LASHKAR GAH, Afghanistan (Reuters) – The Taliban seized a district headquarters in Afghanistan’s Helmand province on Monday despite U.S. air strikes to repel them, and two NATO soldiers were shot dead by uniformed men on an army base in the area, a stronghold for militants and opium.
The district of Musa Qala fell after the Taliban over-ran police and army posts in an offensive that lasted several days. Three U.S. air strikes on Saturday killed up to 40 militants, but they regrouped and chased government officials out of town.
Elsewhere in Helmand, two men in military uniforms opened fire in the former British base of Camp Bastion, killing two NATO soldiers.
In the first summer fighting season since foreign troops formally stepped back from combat roles in the Afghan war, the Taliban have pushed into a number of districts but have struggled to hold them when the Afghan army counter-attacks.
Musa Qala and neighbouring Nawzad, which recently fell to the Taliban, saw some of the most lethal battles between Taliban insurgents and British and U.S. forces following toppling of the hardline Islamists’ five-year rule in 2001.
Nearly 14 years later, the Taliban is still fighting a guerilla war aimed at returning to power.
“We left the district early in the morning because the Taliban were attacking from all sides,” district governor Mohammad Sharif told Reuters by telephone.
“We had asked for reinforcements for days but none arrived and this was what happened,” he said.
Strong through much of Helmand province, which is the largest producer of Afghanistan’s lucrative opium crop, the Taliban killed more than 400 British soldiers, who led the counterinsurgency there until pulling out last year.
Violence has increased sharply across Afghanistan since foreign forces mostly withdrew in December, leaving a small contingent of about 12,000 NATO troops to train Afghan forces.
The U.S.-led Resolute Support mission issued a statement confirming that two of its soldiers were killed in Helmand.
“Two Resolute Support service members died early this morning, when two individuals wearing Afghan National Defence and Security Forces uniforms opened fire on their vehicle,” the alliance said in a statement. The attackers were shot dead.
It was the second incident this year involving Afghan troops, or people wearing Afghan uniforms, shooting at foreign soldiers.

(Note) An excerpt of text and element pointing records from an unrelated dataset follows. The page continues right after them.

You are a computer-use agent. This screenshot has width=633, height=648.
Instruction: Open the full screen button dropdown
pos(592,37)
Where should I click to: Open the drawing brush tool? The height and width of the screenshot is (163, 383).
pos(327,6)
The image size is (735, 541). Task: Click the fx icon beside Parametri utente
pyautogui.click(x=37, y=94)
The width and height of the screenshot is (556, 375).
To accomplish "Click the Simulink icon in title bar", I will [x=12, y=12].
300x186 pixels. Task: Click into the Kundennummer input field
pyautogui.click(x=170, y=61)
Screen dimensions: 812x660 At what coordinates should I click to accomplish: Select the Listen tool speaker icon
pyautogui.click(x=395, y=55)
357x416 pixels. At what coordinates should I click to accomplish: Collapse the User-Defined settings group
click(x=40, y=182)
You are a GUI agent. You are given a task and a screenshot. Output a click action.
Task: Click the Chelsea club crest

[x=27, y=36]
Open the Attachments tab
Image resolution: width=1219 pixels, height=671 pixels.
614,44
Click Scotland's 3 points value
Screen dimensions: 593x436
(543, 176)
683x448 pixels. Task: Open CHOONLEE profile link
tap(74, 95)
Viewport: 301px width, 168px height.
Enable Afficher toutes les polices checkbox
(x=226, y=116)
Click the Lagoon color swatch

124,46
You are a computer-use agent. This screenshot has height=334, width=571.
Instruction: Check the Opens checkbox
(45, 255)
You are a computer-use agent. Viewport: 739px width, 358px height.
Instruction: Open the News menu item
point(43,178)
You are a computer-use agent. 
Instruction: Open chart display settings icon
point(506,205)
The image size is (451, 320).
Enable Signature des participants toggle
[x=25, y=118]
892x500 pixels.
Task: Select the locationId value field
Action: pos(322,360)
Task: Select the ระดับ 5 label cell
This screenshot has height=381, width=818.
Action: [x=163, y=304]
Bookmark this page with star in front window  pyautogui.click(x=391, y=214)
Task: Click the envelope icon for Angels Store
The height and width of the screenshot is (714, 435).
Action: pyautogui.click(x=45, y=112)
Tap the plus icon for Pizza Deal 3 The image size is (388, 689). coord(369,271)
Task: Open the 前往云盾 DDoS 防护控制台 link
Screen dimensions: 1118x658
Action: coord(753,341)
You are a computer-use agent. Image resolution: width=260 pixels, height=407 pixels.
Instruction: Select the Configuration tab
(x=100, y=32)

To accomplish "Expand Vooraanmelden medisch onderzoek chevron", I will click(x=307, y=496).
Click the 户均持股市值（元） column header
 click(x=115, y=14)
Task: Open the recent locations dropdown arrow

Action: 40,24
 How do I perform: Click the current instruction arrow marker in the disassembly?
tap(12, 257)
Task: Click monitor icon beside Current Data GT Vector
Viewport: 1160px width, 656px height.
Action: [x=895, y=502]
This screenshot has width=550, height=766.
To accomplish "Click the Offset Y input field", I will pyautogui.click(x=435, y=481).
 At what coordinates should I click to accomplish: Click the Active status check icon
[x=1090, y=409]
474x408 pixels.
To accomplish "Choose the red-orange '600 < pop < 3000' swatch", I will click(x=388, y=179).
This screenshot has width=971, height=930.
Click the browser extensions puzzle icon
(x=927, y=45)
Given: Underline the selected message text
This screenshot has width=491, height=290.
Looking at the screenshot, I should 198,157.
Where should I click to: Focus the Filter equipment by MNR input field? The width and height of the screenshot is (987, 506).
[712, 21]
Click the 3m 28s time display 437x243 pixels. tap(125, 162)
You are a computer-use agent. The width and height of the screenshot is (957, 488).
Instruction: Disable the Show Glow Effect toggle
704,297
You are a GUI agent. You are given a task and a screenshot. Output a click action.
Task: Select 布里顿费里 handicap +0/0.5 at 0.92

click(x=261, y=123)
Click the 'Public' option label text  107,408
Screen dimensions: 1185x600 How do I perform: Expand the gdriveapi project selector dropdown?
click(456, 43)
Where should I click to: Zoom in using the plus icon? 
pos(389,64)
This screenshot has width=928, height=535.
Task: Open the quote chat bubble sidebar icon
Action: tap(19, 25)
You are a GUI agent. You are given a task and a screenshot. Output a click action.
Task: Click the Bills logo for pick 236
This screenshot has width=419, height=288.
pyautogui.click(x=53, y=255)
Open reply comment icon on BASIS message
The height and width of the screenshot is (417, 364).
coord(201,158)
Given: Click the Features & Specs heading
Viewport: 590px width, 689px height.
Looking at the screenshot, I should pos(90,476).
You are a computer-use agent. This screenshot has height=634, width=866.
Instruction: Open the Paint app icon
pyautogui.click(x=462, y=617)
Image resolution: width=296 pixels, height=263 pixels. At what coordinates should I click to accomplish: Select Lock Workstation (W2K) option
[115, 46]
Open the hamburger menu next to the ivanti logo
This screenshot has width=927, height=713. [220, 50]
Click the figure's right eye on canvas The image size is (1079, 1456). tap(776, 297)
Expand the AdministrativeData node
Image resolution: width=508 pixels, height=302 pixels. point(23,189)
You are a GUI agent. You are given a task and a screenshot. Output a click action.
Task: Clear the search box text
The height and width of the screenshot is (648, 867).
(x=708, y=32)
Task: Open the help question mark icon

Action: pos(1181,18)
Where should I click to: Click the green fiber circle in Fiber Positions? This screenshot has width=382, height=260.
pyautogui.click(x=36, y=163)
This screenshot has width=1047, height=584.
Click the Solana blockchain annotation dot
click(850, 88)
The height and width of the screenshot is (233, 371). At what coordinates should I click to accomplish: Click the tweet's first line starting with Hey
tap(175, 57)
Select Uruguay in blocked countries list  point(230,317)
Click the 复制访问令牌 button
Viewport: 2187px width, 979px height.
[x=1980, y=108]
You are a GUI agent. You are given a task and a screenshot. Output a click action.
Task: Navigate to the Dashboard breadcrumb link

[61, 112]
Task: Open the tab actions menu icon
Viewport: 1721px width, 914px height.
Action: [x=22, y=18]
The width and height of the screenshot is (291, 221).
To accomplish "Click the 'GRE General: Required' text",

No group has claimed the attack.
The statement did not give further information on the exact location of the incident and nationalities of those killed, but most foreign forces operating in Helmand now are American.
A regional official said the incident involved two apparent Afghan special forces firing on their allies at the former Camp Bastion, a major base handed over to Afghan forces last year.